» **Exercise requirements**: Format the stretch of the listing below, from the line containing "What do you see at coordinates (416, 16)" through the line containing "The width and height of the screenshot is (1920, 1080).", as a Markdown table with the columns Row and Listing line. Leave out blank lines.

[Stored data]
● ● ● ● ● ● ●

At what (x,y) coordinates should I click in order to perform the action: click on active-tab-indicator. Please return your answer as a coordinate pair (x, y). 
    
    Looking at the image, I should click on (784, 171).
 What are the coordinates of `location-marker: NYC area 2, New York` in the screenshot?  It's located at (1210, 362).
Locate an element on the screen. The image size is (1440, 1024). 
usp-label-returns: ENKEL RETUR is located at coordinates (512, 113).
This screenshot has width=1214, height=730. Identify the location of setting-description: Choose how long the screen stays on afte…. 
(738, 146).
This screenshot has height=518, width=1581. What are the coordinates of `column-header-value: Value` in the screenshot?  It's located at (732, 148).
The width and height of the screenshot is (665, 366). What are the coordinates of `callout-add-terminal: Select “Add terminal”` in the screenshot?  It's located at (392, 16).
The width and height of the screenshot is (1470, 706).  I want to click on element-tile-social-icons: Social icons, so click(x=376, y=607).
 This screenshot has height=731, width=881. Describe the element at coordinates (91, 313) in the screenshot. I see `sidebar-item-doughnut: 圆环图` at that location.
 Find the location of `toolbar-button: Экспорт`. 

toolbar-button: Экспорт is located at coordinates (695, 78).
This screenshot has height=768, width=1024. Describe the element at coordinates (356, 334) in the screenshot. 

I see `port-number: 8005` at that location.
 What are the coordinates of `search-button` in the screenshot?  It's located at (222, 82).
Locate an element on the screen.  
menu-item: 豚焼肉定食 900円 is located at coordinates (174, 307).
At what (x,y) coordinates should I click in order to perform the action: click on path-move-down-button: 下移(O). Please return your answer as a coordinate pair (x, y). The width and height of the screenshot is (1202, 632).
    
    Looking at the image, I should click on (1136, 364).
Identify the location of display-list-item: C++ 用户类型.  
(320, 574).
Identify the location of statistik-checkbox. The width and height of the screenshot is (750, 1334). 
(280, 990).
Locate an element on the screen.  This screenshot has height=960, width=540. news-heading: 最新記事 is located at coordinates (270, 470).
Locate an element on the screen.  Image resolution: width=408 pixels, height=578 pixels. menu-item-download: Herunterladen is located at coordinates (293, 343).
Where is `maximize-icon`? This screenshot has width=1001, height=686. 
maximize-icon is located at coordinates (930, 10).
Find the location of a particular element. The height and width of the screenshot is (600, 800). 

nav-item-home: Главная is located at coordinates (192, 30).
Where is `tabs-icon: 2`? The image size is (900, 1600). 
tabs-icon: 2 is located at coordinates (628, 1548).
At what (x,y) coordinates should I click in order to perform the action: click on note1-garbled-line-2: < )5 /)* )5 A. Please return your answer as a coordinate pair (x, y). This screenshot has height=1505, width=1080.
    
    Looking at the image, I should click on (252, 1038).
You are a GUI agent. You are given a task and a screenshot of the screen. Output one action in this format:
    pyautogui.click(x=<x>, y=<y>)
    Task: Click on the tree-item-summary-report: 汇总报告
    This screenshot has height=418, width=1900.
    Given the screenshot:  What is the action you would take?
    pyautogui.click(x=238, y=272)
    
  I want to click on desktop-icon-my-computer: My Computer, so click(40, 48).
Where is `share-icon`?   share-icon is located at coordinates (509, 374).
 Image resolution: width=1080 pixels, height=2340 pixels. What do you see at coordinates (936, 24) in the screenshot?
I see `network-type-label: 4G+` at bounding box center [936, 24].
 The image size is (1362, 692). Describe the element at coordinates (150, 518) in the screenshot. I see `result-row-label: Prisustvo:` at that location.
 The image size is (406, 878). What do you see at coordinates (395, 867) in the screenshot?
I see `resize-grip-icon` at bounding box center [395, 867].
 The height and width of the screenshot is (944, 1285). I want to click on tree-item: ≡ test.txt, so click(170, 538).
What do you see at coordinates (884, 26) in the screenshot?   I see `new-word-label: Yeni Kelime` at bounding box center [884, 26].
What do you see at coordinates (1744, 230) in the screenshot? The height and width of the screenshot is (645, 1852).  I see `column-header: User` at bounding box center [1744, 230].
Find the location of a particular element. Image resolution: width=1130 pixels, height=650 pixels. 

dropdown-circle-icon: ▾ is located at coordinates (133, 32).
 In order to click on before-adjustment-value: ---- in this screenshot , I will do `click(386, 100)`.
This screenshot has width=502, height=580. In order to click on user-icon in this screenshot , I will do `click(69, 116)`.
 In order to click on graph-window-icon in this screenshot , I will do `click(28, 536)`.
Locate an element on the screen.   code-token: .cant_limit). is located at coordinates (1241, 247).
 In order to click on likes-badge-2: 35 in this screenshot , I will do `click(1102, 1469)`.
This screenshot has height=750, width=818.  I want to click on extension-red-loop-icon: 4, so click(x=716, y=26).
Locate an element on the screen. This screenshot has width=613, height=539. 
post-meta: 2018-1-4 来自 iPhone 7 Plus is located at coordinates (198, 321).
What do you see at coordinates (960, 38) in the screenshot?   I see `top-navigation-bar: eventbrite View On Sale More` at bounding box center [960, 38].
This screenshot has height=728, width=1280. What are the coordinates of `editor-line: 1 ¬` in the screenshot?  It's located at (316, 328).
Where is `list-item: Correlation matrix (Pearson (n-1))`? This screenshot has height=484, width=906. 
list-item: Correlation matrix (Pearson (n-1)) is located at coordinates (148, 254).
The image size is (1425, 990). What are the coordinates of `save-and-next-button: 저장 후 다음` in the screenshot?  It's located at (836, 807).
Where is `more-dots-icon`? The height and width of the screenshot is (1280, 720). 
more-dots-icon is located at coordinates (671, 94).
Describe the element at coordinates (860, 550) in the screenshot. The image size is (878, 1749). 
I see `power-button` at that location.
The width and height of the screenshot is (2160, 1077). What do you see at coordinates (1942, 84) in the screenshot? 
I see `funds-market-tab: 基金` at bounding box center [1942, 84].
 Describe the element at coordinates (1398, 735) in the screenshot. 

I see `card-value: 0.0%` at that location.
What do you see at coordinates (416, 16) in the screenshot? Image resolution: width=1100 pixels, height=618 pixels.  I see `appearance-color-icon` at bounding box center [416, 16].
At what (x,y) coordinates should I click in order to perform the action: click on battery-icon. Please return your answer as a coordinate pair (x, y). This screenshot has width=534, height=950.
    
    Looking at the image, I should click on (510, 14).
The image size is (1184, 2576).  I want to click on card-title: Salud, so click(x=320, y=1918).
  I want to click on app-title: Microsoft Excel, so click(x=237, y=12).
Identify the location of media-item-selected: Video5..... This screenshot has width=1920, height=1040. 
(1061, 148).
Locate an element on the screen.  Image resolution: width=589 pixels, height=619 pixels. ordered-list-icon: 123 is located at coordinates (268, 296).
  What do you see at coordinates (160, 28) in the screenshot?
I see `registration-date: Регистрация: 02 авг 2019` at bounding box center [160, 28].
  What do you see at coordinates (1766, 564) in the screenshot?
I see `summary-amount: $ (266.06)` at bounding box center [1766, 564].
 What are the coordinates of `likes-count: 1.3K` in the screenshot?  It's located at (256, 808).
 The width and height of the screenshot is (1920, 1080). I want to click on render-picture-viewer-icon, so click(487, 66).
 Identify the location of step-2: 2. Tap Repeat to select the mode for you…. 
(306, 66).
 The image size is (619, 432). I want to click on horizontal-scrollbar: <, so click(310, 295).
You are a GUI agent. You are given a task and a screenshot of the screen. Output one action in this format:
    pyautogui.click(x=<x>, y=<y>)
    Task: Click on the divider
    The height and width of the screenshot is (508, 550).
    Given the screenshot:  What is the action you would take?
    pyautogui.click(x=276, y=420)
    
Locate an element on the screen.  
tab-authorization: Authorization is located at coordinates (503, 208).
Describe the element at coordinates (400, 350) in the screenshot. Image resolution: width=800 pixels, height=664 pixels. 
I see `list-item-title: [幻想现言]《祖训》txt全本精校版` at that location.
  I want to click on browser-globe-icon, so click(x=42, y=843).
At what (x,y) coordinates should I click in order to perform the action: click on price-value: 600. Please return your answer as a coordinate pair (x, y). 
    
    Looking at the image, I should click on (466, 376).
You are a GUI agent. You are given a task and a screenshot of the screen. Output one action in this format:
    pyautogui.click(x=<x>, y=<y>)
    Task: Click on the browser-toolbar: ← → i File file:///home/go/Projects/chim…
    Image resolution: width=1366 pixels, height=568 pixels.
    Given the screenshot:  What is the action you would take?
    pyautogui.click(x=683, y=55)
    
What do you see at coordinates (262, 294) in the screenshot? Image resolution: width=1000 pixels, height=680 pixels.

● ● ● ● ● ● ●

» **Expected answer**:
| Row | Listing line |
|---|---|
| 1 | What do you see at coordinates (416, 16) in the screenshot? Image resolution: width=1100 pixels, height=618 pixels.  I see `appearance-color-icon` at bounding box center [416, 16]. |
| 2 | At what (x,y) coordinates should I click in order to perform the action: click on battery-icon. Please return your answer as a coordinate pair (x, y). This screenshot has width=534, height=950. |
| 3 |     Looking at the image, I should click on (510, 14). |
| 4 | The image size is (1184, 2576).  I want to click on card-title: Salud, so click(x=320, y=1918). |
| 5 |   I want to click on app-title: Microsoft Excel, so click(x=237, y=12). |
| 6 | Identify the location of media-item-selected: Video5..... This screenshot has width=1920, height=1040.  |
| 7 | (1061, 148). |
| 8 | Locate an element on the screen.  Image resolution: width=589 pixels, height=619 pixels. ordered-list-icon: 123 is located at coordinates (268, 296). |
| 9 |   What do you see at coordinates (160, 28) in the screenshot? |
| 10 | I see `registration-date: Регистрация: 02 авг 2019` at bounding box center [160, 28]. |
| 11 |   What do you see at coordinates (1766, 564) in the screenshot? |
| 12 | I see `summary-amount: $ (266.06)` at bounding box center [1766, 564]. |
| 13 |  What are the coordinates of `likes-count: 1.3K` in the screenshot?  It's located at (256, 808). |
| 14 |  The width and height of the screenshot is (1920, 1080). I want to click on render-picture-viewer-icon, so click(487, 66). |